There is an equation:
$p(x) = (\alpha \cdot x + 1)^{3/2}$
Are there ways to convert this equation into a polynomial of integer order with an arbitrary highest degree (with even or odd choice), for example:
$p(x) = (\alpha \cdot x + 1)^{3/2} \xrightarrow{Transform} p(x) = c_0 + c_1 \cdot x^1+ ... + c_m \cdot x^m$
where $m$ - even or odd arbitrary degree of polynomial, and $c_i$ - polynomial coefficients.
Here we are not talking about approximating this equation by polynomials and not about expanding it into a Taylor series.
In general, this is a bad way for this equation, because with an increase in the $\alpha$ coefficient, the Runge phenomenon manifests itself more and more.
This is a fractional order system, the structure is very similar to the polynomial equation, so I thought that there should be ways to convert the fractional order system into a similar integer order system that describes the same curve on any interval as the original fractional order system.
Is there such a transformation?
EDIT:
I would like to specify the problem:
There is the following ratio:
$f(x) = \frac{(x+1)^4}{(\alpha \cdot x + 1)^{3/2}}$
It is necessary to eliminate the fractional degree from this ratio and at the same time observe the condition under which the order of the numerator should not exceed the order of the denominator.
I will try to show why squaring is not a very good solution in this case:
$f(x) = \frac{((x+1)^4)^2}{((\alpha \cdot x + 1)^{3/2})^2} = \frac{(x+1)^8}{(\alpha \cdot x + 1)^{3}}$
In this case, the degree of the numerator is greater than the order of the denominator.
EDIT №2:
Squaring helps only if the order of the denominator is greater than the order of the numerator from the very beginning. Therefore, my comment should not be taken as a complete rejection of this method.
It seems to me that there should be a more elegant way.
Unfortunately, if I understand your question correctly, there is no polynomial that suits your needs.
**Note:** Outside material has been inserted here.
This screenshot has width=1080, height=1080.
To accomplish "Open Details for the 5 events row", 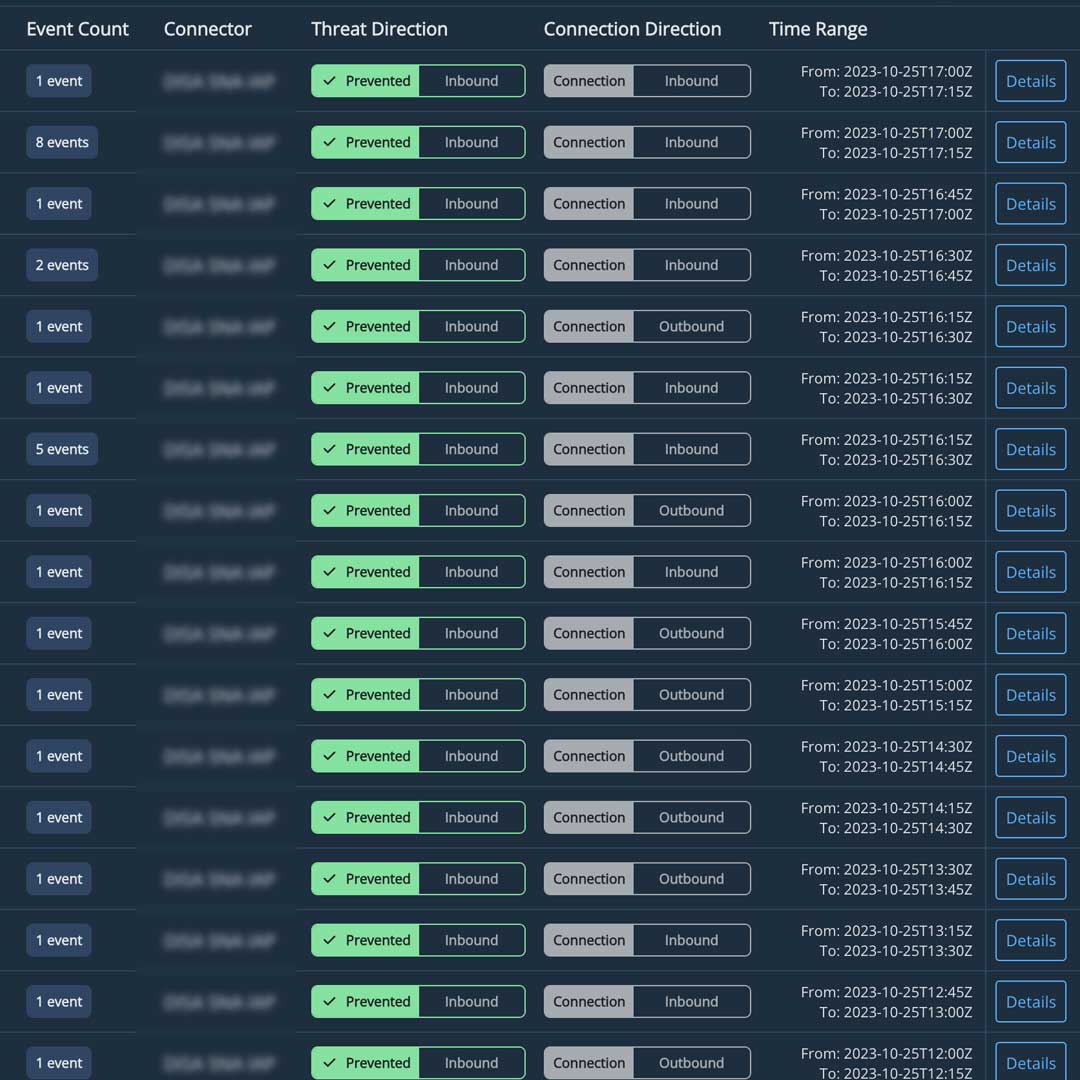I will point(1030,450).
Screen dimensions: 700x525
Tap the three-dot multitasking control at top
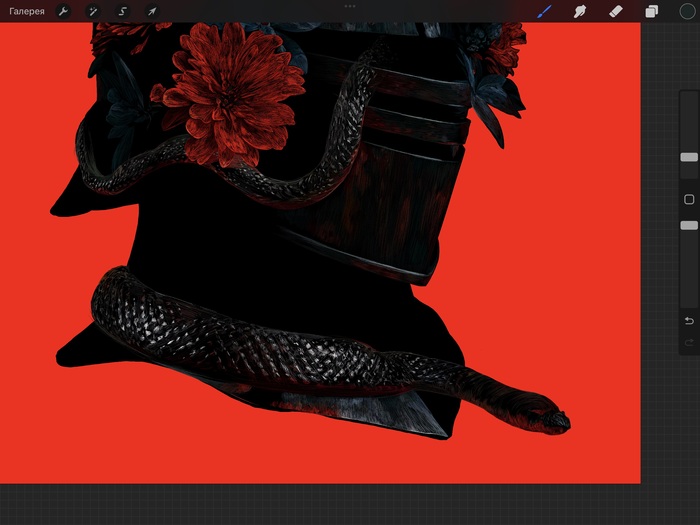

You are looking for some polynomial $P(x)$ so that $$P(x)=(\alpha x+1)^{3/2}$$ for all real $x$. Squaring this, we must certainly have that $$P(x)^2=(\alpha x+1)^3$$ for all $x$. However, now both sides are actually polynomials, so they must in fact be the same polynomial. However, the degree of the polynomial on the left side is $2\deg P$, while the degree of the right side is $3$ (unless $\alpha=0$). Since $3$ is not even, $2\deg P\neq 3$, and thus we have reached a contradiction.
If you are satisfied with an approximation on an interval, take a look at the Stone--Weierstrass theorem. It tells you that, given any continuous function on any interval, you can always approximate it as well as you desire by a polynomial.